EXERCISE AIM:
Take the lines below from the one with "Where should I click to: Check" through the one with "Task: Run the OpenGL test with 执行 button" and print only them, exactly. Don't print the pictures.

INPUT MATERIAL:
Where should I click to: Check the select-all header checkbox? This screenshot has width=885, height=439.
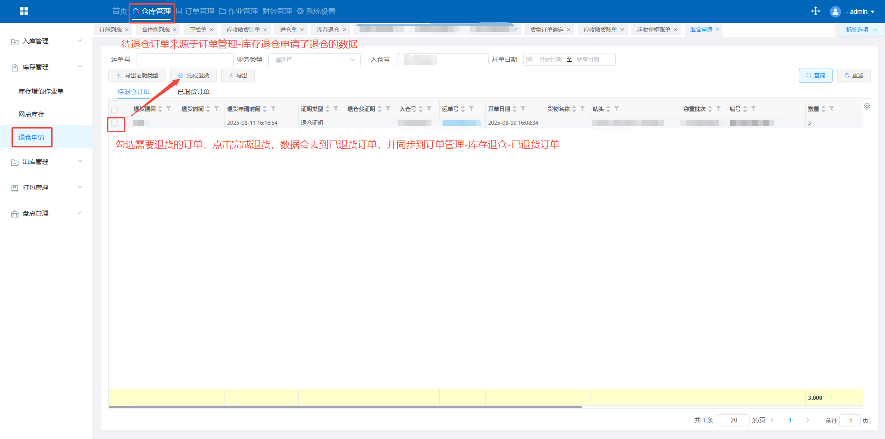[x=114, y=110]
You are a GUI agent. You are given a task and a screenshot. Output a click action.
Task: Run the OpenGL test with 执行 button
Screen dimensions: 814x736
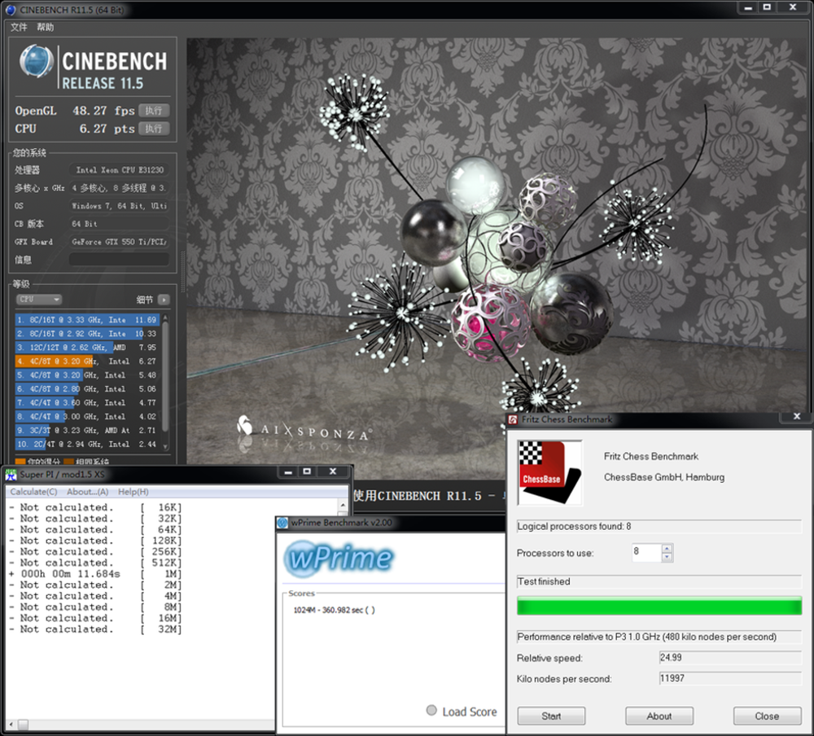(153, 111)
* * *
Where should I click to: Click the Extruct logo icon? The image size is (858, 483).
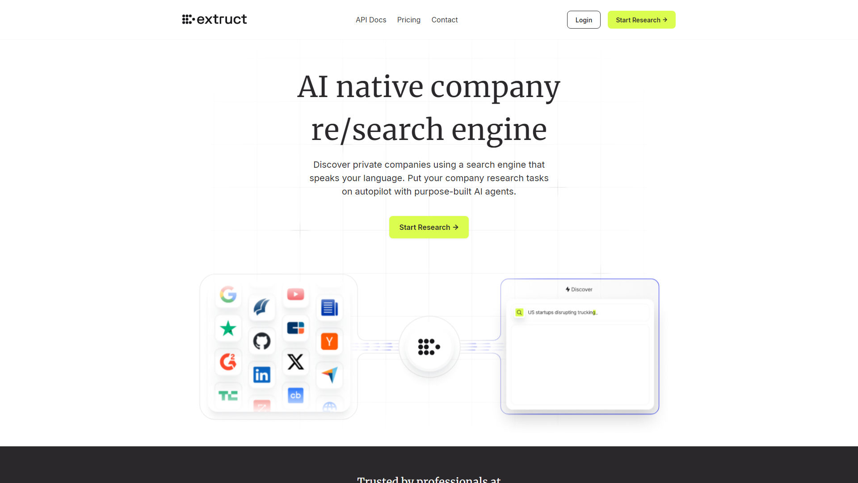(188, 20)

RESPONSE AREA:
Where should I click to: Check the select-all header checkbox? This screenshot has width=885, height=439.
[x=114, y=110]
You are a GUI agent. You are given a task and a screenshot. Output a click action.
Task: Run the OpenGL test with 执行 button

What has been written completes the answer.